Q: Dr. Eppley, I would like to get rid of my facial wasting due to HIV. I am interested in cheek implants and fat fillers for lipodystrophy. I have attached a picture of my face for your evaluation.
A: In looking at the one picture you sent, your greatest area of lipoatrophy is in the temples and secondarily in the submalar regions. Compared to many patients that I see, your degree of facial lipoatrophy is fortunately more moderate in severity. Given that you have existing lipoatrophy, and I assume you are on antiviral medication, this makes the use of injectable fat survival precarious at best. For this reason, I make an effort to use permanent synthetic implants when possible for its treatment. These would be applicable to the temporal, submalar and even the nasolabial fold areas. But facial implants do not cover all facial lipoatrophy areas and are at best thought of as building blocks from which to fill around with fat injections as needed. Even though fat injection survival is unpredictable, it is the best filler to use for broader facial areas. And since it is not the only method of treatment that is being done, any survival that is achieved is a bonus to the underlying implants.
Dr. Barry Eppley
Q: I have been infected with HIV for nearly 15 years. While he medications have been invaluable and have saved my life I suffer from some of their cosmetic side effects including a very gaunt face and a non-existant butt. For my face which is better, fillers or iimplants. Can anything be done to my butt bigger?
A: One of the well known side effects of the medications to treat HIV is lipoatrophy or fat loss. The fat loss is quite specific, however, and has a predilection for facial and buttock fat. Loss of the buccal fat pads and, in severe cases, much of the subcutaneous fat results in a sunken in or very gaunt look to the face. It is such a classic presentation that it can be socially stigmatizing has having the underlying medical problem. In the buttocks, fat is lost so they become very flat appearing.

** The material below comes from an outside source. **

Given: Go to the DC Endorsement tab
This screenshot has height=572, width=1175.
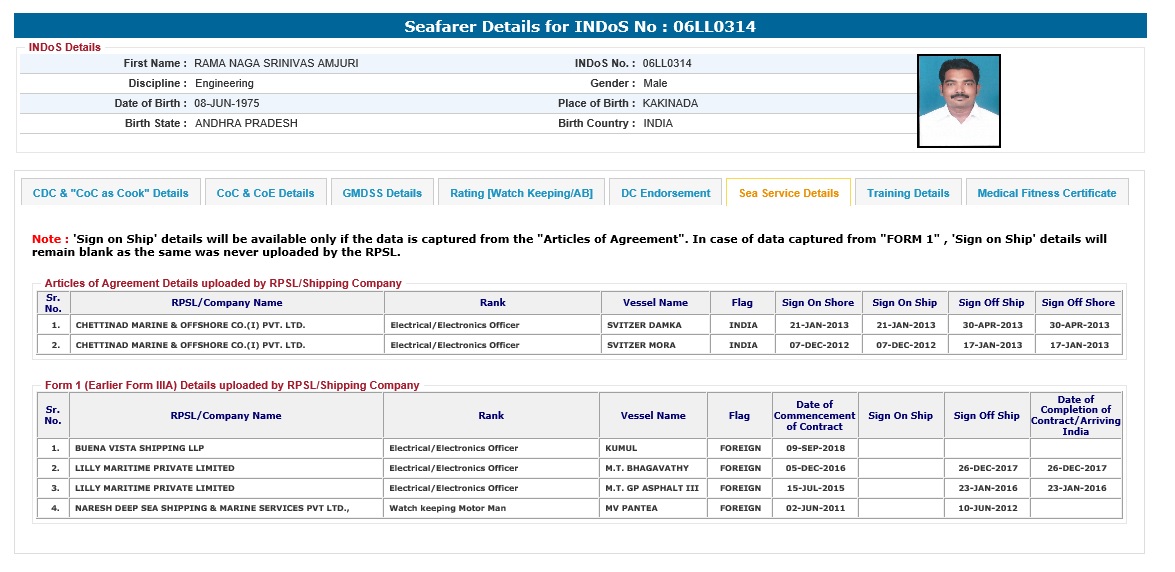Looking at the screenshot, I should (665, 193).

Other parts of the body, for unknown reasons, undergo fat hypertrophy (excessive growth) most commonly in the back of the neck (buffalo hump) and in the abdominal area.
Facial lipoatrophy can be successfully improved with a variety of approaches including synthetic cheek implants, fat injections, or synthetic fillers. (e.g., Sculptra) Which one is best must be determined on an individual basis considering the extent of the fat loss and whether one prefers to avoid actual surgery or not. Fat grafting is probably best avoided as its persistence in the face of the medications is unlikely.

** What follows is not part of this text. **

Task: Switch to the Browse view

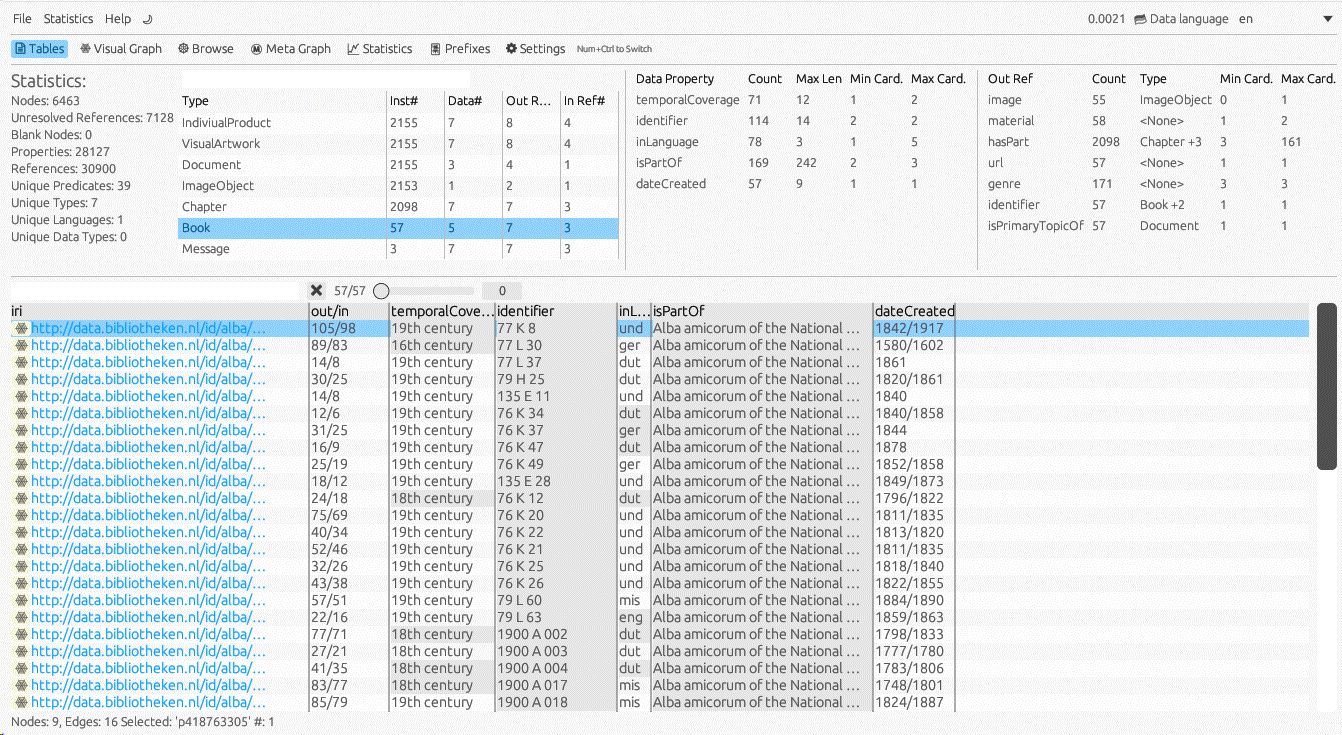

Treatment of buttock lipoatrophy is a different matter with no good options. Fat injections are not adviseable due to likely complete resorption and a result which will be underwhelming. This leaves buttock implants as the only option which carries with it a significant recovery and risks of infection and seroma complications.
No type of plastic surgery should be performed in an HIV patient unless their cell counts have been normalized and medical clearance is obtained from their treating physician. According to recent studies, the infection rate for plastic surgery procedures is not different in HIV vs non-HIV patient populations if good cell counts exist.